» What the exercise asks:
Look through the lines below and copy each one that includes "computer".

Start of Records provided

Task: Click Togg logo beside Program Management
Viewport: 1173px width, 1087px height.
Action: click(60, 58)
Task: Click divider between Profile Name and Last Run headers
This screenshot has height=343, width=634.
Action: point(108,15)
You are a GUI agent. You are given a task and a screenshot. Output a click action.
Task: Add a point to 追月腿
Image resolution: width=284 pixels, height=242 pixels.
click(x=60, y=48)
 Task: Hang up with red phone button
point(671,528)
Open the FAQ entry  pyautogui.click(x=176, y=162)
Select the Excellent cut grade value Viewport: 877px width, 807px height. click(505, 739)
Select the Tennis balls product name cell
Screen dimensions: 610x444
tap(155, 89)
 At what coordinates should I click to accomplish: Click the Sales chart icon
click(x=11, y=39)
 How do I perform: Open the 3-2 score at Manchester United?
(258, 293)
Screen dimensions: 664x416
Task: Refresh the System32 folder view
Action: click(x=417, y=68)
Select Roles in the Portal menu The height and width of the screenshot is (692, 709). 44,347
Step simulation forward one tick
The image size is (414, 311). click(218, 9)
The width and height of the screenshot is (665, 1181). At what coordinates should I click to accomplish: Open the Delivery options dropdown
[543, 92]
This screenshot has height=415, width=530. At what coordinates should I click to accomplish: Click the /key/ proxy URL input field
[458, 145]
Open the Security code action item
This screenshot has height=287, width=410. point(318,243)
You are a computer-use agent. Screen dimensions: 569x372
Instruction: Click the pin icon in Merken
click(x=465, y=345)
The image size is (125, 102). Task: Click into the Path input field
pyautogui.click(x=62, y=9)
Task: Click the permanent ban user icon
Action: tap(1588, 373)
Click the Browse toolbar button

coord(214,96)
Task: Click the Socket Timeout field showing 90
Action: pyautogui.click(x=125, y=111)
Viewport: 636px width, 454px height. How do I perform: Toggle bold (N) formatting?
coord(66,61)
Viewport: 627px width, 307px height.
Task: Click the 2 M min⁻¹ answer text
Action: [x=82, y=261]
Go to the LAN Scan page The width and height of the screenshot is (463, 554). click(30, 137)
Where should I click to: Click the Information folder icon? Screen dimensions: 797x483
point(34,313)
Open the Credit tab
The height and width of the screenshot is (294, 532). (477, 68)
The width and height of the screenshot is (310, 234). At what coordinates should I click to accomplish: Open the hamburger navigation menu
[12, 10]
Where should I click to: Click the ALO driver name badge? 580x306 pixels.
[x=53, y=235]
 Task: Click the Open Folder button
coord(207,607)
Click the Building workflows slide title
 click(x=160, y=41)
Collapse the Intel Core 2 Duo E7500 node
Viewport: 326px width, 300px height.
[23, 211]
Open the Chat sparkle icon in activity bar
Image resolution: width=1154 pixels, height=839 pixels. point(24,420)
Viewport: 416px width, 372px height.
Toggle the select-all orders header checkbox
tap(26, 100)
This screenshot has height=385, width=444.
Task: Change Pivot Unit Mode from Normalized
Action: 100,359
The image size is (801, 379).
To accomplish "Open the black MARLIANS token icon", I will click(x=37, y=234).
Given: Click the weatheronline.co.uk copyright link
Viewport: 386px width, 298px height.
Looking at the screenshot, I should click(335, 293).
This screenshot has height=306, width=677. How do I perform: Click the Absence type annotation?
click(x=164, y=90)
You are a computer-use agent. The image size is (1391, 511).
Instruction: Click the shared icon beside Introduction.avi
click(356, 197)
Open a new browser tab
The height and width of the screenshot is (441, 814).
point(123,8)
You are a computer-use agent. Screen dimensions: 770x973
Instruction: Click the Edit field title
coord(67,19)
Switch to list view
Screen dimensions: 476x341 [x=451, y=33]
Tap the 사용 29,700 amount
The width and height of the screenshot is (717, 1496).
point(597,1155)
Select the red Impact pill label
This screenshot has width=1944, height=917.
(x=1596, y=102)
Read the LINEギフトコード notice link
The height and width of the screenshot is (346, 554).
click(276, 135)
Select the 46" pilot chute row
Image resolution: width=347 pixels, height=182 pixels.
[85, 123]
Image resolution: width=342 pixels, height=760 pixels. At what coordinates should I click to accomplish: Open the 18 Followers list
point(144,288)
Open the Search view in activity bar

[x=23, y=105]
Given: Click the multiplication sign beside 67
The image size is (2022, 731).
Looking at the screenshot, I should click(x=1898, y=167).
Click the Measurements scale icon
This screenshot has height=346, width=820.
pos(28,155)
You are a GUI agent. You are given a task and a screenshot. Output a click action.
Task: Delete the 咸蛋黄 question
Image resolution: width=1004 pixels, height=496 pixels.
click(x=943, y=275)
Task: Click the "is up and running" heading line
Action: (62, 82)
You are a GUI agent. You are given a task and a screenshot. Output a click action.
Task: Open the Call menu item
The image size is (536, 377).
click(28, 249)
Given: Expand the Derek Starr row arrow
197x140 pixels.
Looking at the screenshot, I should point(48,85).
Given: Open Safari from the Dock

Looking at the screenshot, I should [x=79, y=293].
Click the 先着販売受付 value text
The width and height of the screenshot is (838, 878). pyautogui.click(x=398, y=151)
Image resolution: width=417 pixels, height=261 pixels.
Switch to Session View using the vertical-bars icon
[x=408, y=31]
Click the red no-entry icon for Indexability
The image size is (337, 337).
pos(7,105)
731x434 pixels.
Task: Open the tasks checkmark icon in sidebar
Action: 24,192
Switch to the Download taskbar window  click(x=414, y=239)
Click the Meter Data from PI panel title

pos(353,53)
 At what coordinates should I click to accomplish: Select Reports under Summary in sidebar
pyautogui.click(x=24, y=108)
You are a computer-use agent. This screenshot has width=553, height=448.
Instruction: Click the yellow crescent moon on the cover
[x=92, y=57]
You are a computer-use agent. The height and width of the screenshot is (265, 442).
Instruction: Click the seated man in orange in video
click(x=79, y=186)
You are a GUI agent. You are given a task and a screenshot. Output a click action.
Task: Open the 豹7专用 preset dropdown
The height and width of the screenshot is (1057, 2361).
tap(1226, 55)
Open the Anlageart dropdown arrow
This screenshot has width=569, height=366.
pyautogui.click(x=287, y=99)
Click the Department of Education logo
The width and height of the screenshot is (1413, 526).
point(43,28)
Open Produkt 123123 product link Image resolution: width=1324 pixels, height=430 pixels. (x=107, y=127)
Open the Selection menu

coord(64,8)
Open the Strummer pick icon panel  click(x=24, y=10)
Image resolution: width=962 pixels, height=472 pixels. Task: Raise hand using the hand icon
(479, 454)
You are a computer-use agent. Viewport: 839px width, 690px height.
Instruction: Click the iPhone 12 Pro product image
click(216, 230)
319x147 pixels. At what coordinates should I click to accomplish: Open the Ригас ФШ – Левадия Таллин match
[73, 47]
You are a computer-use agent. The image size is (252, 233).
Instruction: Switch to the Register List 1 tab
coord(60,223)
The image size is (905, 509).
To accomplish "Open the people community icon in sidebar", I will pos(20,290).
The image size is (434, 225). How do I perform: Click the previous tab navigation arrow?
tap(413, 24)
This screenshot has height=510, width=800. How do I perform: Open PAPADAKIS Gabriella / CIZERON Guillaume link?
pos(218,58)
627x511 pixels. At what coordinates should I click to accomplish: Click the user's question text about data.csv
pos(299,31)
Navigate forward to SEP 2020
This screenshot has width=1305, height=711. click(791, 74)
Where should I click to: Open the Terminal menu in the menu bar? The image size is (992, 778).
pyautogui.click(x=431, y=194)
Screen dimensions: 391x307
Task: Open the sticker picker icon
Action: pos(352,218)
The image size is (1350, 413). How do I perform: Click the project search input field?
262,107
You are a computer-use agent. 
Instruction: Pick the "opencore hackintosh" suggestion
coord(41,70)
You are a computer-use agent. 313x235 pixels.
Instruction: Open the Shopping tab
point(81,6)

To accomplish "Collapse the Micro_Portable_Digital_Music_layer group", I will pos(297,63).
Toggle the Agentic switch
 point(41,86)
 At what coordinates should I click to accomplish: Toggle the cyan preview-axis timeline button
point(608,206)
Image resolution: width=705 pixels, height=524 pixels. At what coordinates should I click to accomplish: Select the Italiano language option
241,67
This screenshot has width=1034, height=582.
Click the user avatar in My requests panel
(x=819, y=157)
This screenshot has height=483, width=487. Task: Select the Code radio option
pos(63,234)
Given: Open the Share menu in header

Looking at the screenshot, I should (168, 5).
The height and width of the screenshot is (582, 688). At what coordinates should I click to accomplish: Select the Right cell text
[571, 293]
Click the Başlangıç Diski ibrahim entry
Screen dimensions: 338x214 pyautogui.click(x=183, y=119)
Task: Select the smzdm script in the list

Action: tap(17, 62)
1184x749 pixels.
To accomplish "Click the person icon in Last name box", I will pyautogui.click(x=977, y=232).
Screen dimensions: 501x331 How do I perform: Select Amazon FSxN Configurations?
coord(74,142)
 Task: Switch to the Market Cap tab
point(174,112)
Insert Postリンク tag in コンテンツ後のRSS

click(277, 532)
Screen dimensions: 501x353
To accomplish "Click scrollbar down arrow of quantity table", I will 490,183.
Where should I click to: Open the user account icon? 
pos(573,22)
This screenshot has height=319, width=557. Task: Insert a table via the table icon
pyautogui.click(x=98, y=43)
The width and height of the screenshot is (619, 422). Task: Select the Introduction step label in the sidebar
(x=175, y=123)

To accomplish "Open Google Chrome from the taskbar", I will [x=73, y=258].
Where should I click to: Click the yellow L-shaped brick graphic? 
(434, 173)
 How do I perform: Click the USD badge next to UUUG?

End of Records provided

» Finished exercise:
You are a computer-use agent. Screen dimensions: 569x372
You are a computer-use agent. The image size is (1391, 511).
You are a computer-use agent. Screen dimensions: 770x973
You are a computer-use agent. This screenshot has width=553, height=448.
You are a computer-use agent. The height and width of the screenshot is (265, 442).
You are a computer-use agent. Viewport: 839px width, 690px height.
You are a computer-use agent. The image size is (252, 233).
You are a computer-use agent. 
You are a computer-use agent. 313x235 pixels.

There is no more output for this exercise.